Source data

+++

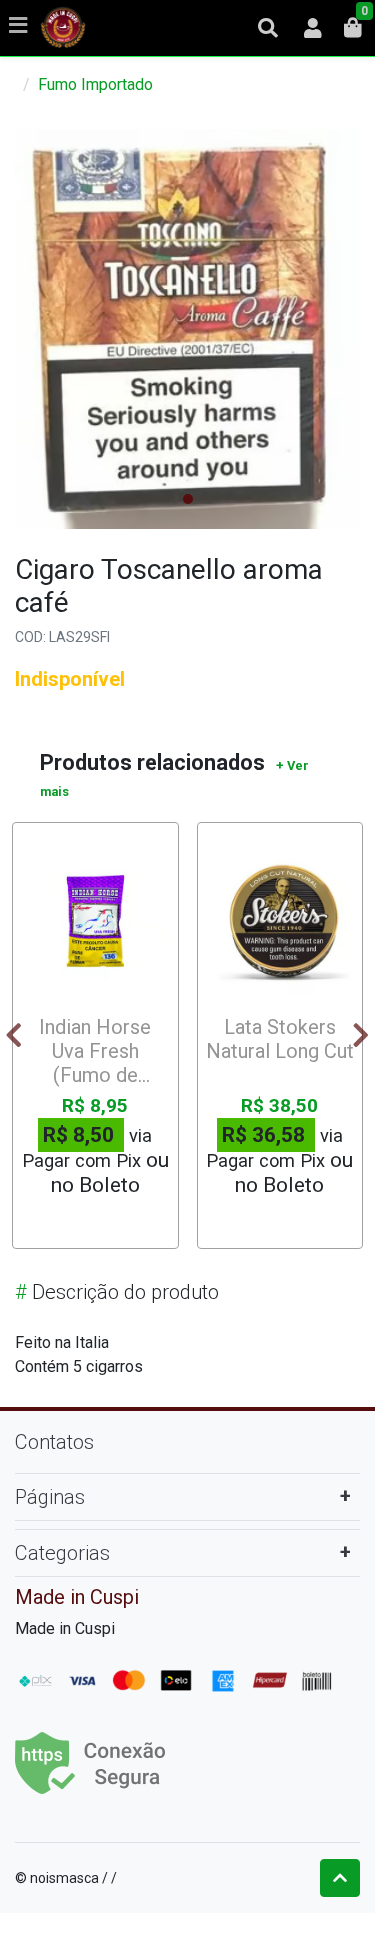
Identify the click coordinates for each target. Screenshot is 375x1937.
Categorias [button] (62, 1553)
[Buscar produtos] (268, 28)
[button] (313, 28)
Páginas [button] (50, 1497)
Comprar (104, 1220)
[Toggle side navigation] (20, 27)
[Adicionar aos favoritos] (46, 849)
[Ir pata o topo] (340, 1878)
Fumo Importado (95, 84)
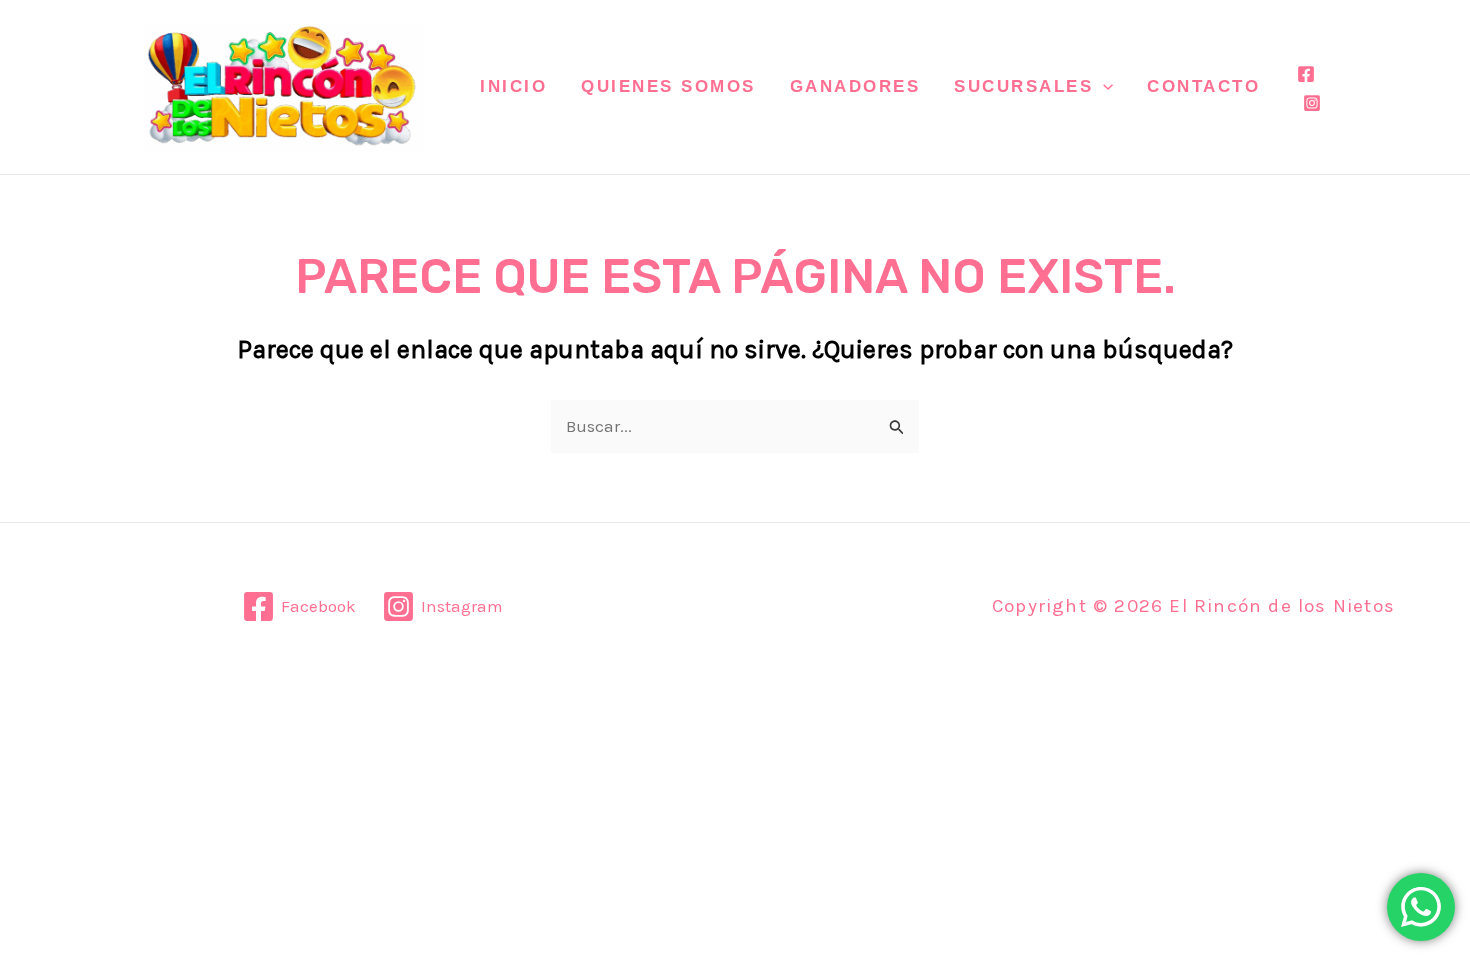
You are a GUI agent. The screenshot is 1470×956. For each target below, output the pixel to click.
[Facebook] (1306, 74)
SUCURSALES (1023, 86)
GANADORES (855, 86)
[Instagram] (1312, 103)
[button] (1103, 87)
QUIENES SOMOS (668, 86)
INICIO (513, 86)
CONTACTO (1203, 86)
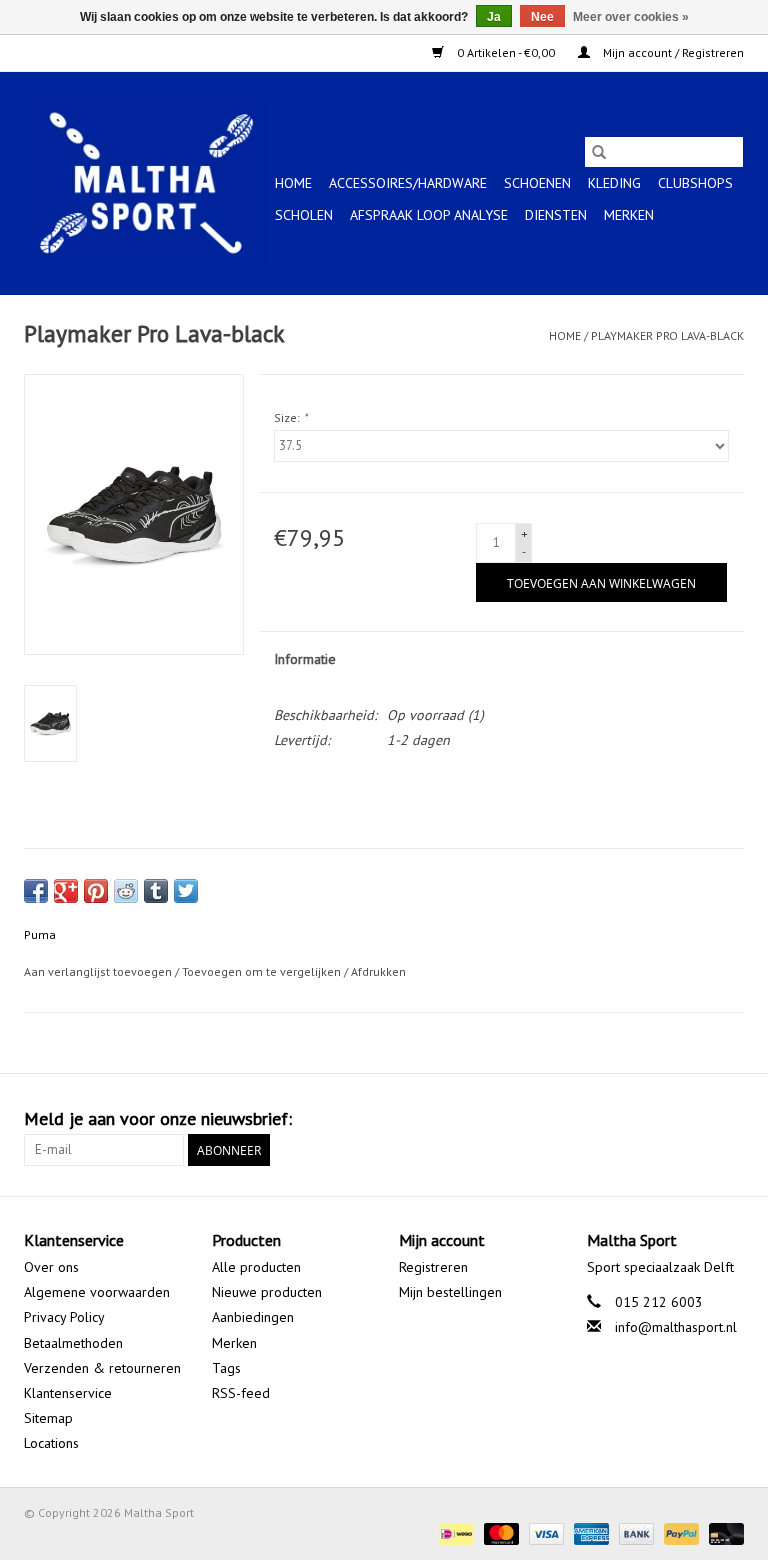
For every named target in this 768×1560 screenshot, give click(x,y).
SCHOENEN (537, 183)
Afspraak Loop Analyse (429, 215)
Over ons (51, 1267)
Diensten (556, 215)
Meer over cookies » (631, 17)
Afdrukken (378, 971)
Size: (290, 417)
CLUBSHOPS (695, 183)
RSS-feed (241, 1393)
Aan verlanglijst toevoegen (99, 971)
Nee (542, 17)
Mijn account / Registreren (672, 52)
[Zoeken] (599, 152)
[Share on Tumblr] (156, 891)
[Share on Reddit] (126, 891)
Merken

+++

▶ Work instruction
Could you copy every line from the records that mentions the word "each"?

▶ Output for this exercise
Identify the click coordinates for each target. Screenshot is 375x1937.
You are a GUI agent. The screenshot is 1470×956. For each target below, output the pixel to click.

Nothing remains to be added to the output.